* _FRAGMENTO SELECCIONADO_:
:::

Soy malagueña, y aunque sienta el orgullo de haber nacido en una tierra tan hermosa, me considero ya un poco de todos los lugares en los que he vivido, incluyendo tierras americanas.
Desde que tenía uso de razón, sentí la necesidad de escribir lo que ahora considero sueños de adolescente que, por otra parte, lentamente fue alimentando mi vocación.
He trabajado en diferentes medios de comunicación, intentando siempre dotar a cada palabra de sentido.
Podría decir que mi trayectoria está marcada por tres grandes personas que fueron mis tres grandes bastiones.
La primera de ellas fue Juan José Porto, director del primer periódico en el que trabajé, el que quizás vio en mí un ímpetu exacerbado por querer trascender más allá del periodismo.
Él, como profesional del periodismo y del cine, y dotado de una gran sensibilidad, me enseñó a sacarle brillo a las palabras, a transmitirles sueños y seguridad.
Tuve la inmensa fortuna de contar con su apoyo y con la confianza que había depositado en mí para continuar en su proyecto periodístico.
El sacerdote Antonio Aradillas, subdirector de un magazine nacional de viajes, me enseñó a extenderle el horizonte a las palabras, a no encontrarle límites a la imaginación, y a no desfallecer ante cualquier intento.

:::

* _DATOS PROPORCIONADOS_:
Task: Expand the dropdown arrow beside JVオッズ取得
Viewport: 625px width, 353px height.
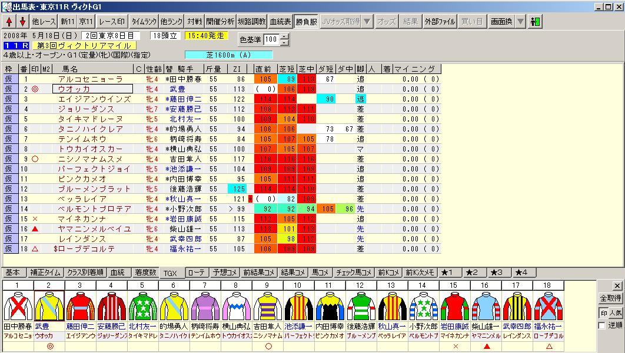Action: pyautogui.click(x=367, y=22)
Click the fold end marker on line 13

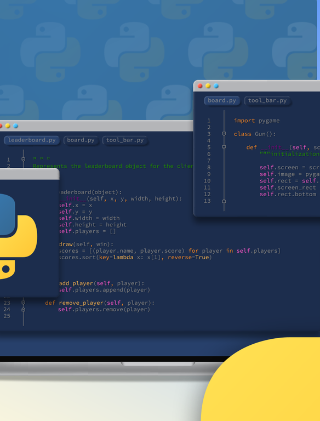pyautogui.click(x=224, y=201)
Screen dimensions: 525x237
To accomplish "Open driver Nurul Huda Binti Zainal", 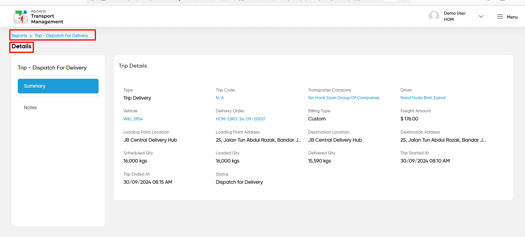I will pos(423,98).
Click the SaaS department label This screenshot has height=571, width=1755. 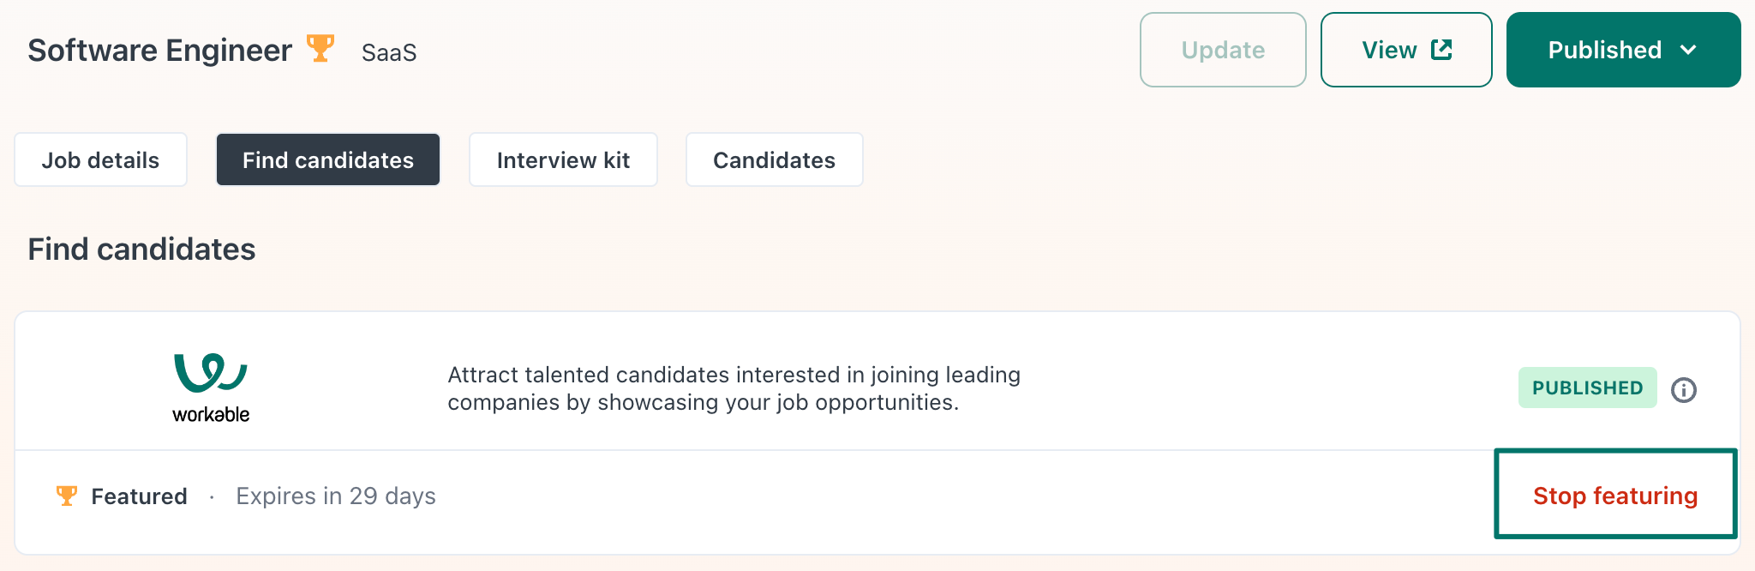(x=389, y=53)
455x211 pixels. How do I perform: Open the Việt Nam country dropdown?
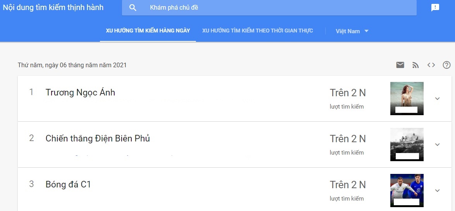click(x=352, y=31)
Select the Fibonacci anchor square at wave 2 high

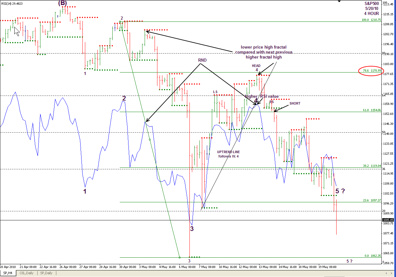click(120, 22)
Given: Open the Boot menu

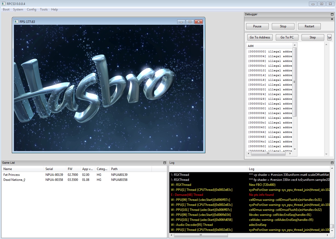Looking at the screenshot, I should (6, 9).
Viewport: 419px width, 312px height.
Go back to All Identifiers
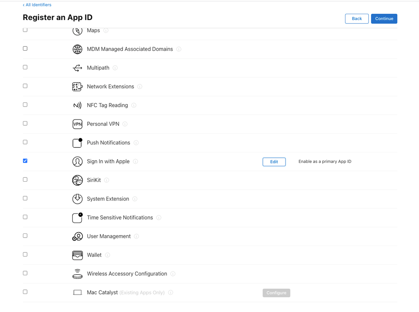[37, 5]
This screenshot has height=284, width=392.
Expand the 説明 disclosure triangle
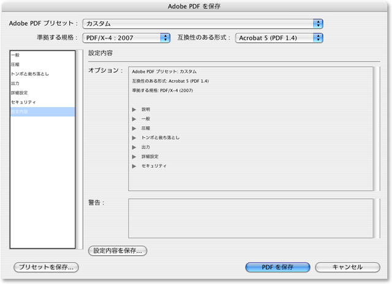134,110
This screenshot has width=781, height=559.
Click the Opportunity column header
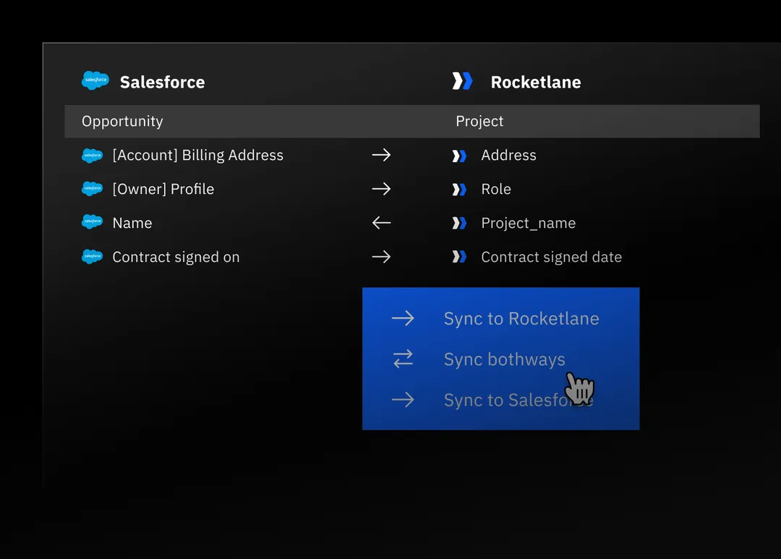click(x=122, y=121)
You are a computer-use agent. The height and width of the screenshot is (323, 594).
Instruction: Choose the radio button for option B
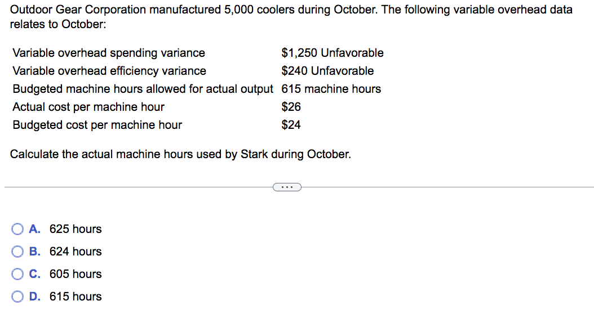pyautogui.click(x=17, y=252)
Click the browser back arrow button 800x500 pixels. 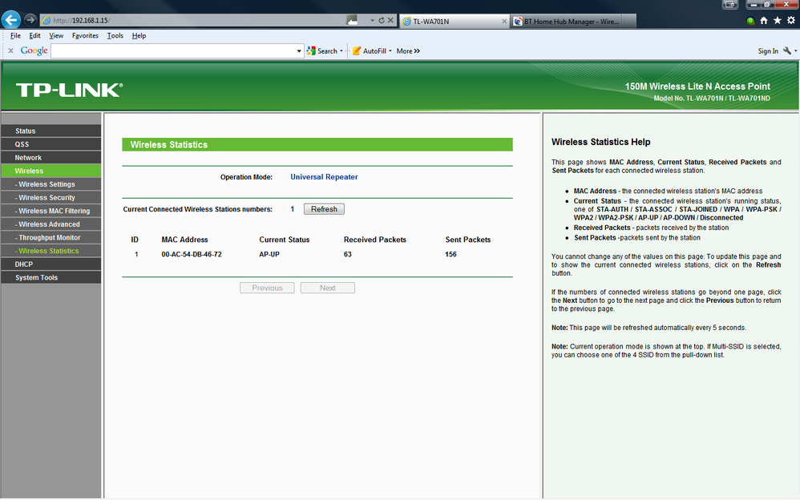click(x=11, y=20)
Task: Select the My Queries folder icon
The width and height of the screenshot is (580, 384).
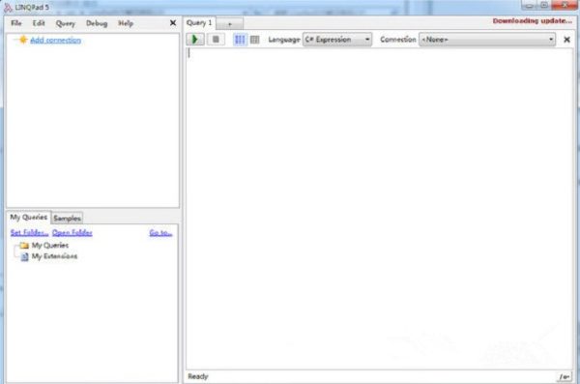Action: coord(24,246)
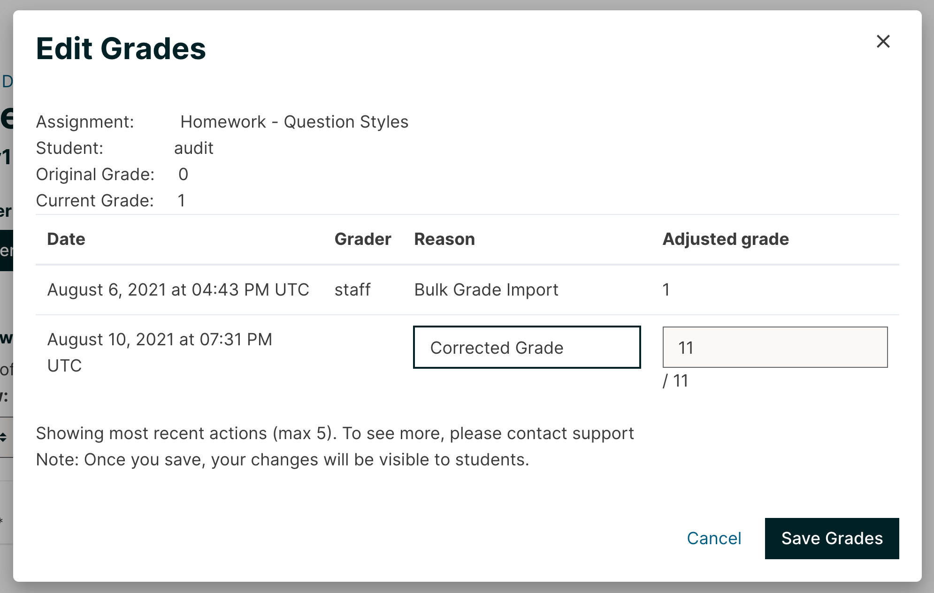Click the student name audit
The width and height of the screenshot is (934, 593).
point(193,148)
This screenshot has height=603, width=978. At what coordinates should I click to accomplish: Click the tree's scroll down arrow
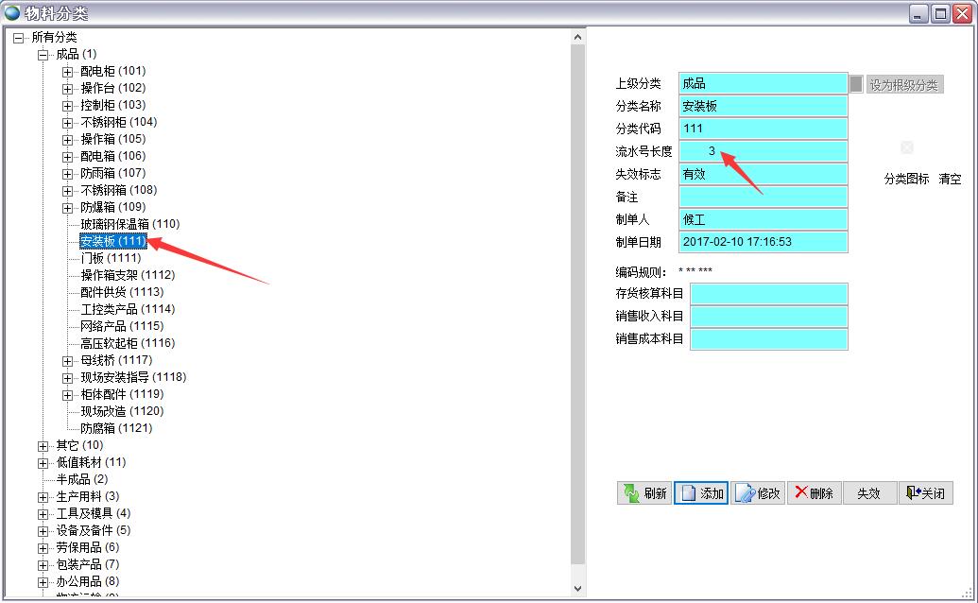pyautogui.click(x=578, y=589)
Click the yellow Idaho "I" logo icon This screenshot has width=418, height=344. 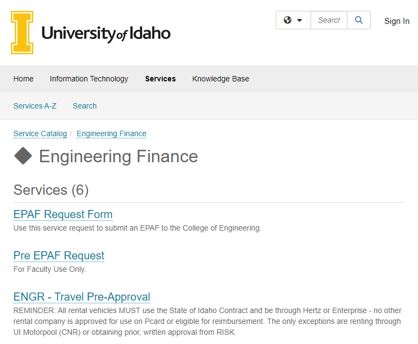[x=22, y=33]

:::

* _ENCARGO_:
¿Puedes devolver, sin cambiar nada, el tramo del fragmento autobiográfico que empieza en las palabras con "Soy malagueña, y" y termina después de "palabra de sentido."? Puedes prescindir del listado por completo.

* _SOLUCIÓN_:
Soy malagueña, y aunque sienta el orgullo de haber nacido en una tierra tan hermosa, me considero ya un poco de todos los lugares en los que he vivido, incluyendo tierras americanas.
Desde que tenía uso de razón, sentí la necesidad de escribir lo que ahora considero sueños de adolescente que, por otra parte, lentamente fue alimentando mi vocación.
He trabajado en diferentes medios de comunicación, intentando siempre dotar a cada palabra de sentido.